子供はかまってくれない

子供はかまってくれないし,わかってくれないので,映画と音楽と本とサッカーに慰めを。

映画「アリス・イン・ワンダーランド」:3Dで迫ってくる空疎な異次元

2010年05月01日 09時57分45秒 | 映画(新作レヴュー)
アメリカでも日本でも記録的なヒットを続けているティム・バートンの新作。ディズニー・テイストとバートン特有の造形感覚が精緻に組み合わされた「穴の中の世界」のデザインと色彩の完成度は見事で,3D効果と相俟って,全編に亘りディズニーランドのアトラクションが持つ楽しさを味わえることは,請け合いだ。
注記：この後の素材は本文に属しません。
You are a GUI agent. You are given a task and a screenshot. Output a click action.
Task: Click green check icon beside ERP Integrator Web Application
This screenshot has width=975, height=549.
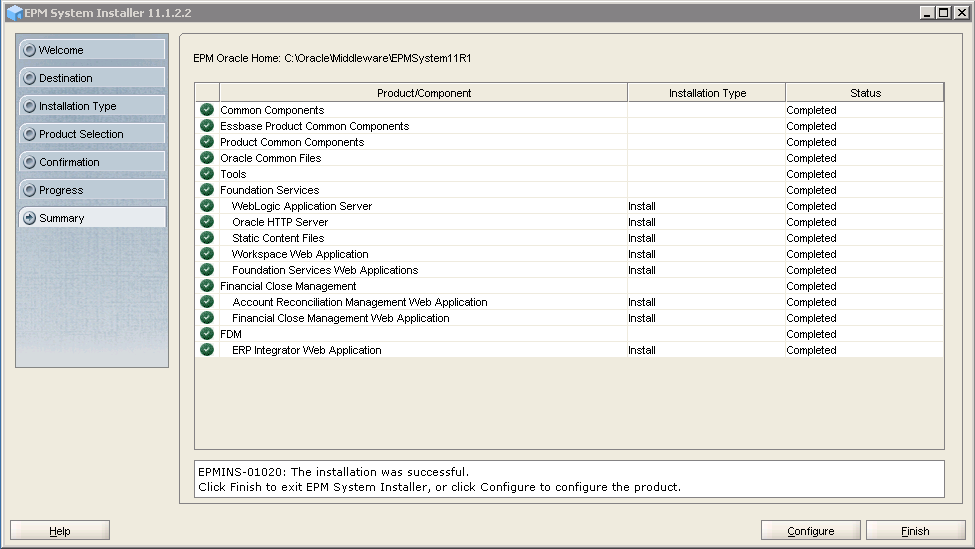[207, 350]
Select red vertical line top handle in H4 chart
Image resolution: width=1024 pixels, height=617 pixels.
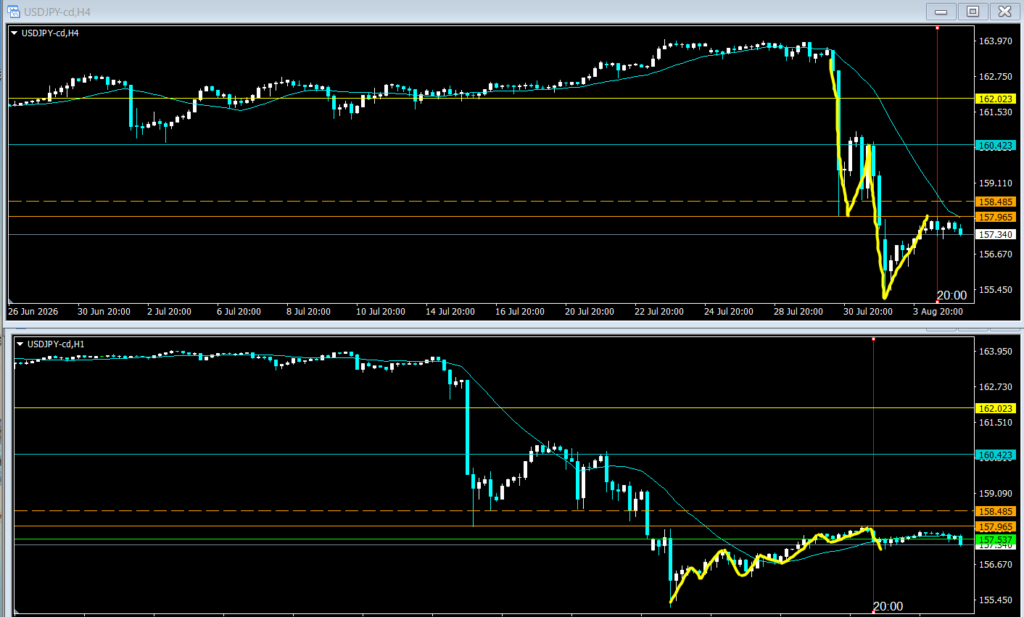(937, 28)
盟友ジョニー・デップと奥方ヘレナ・ボナム=カーターという百戦錬磨のバッテリーに,上り調子のアン・ハサウェイと新人(ミア・ワシコウスカ)を組み合わせたキャスティングの安定感も抜群。観客は3D用メガネをかけたせいで,多少足元が覚束なくなるかもしれないが,安心して穴に落ち,大きくなったり小さくなったり,走ったり闘ったりしながら,総天然色の夢を堪能できるはずだ。アメリカにおける公開直後の興収では,ジェームズ・キャメロンの「アバター」を凌ぐ勢いを見せたらしいが,本物のディズニーランドの入場料や行列待ちを考えれば,よりリーズナブルな娯楽としてこちらを選択するファミリーが多かったことは不思議でも何でもない。

だがバートン作品は,安全で分かり易いことが絶対的な条件であるアミューズメント・パークのアトラクションと,いつから同列に並べるべきものになってしまったのだろうか?
人間を愛しながら,どうしても彼らを傷つけてしまう異型に悩む「シザーハンズ」にも,B級映画を撮り続ける映画監督を描いた「エド・ウッド」にも,自らが作り上げた文明にあぐらをかいた人間を徹底的にコケにした「マーズ・アタック」にも確かに存在した,シニカルな視点と白黒を付けられない曖昧な境界に潜む毒のようなものは,この作品には存在しない。

幼年期の思い出を引きずりながら19歳になった少女は,黒白(映画の中では「赤白」なのだが…)=善悪がくっきりと分かれた世界で,勇気を奮い起こすことによって見事に「成長」という果実を手にする。しかし上述した作品群では慎重に忌避されていたはずの「成長」という概念が,堂々とスクリーンの中央を闊歩する姿は,バートンとほぼ同年代のフォロワーにとっては少々眩し過ぎた,というのが正直な感想だ。
アブリル・ラヴィーンが歌うエンド・クレジットに被さるテーマ曲が,まったく「陰影」というものを感じさせない平板なメロディで,そんなアナクロなバートン・ファンに追い打ちをかける。「エド・ウッド」に出てきたヴァンパイラの妖しくも艶やかな姿は今いずこ,と江戸(=エド)を懐かしむ黄金週間。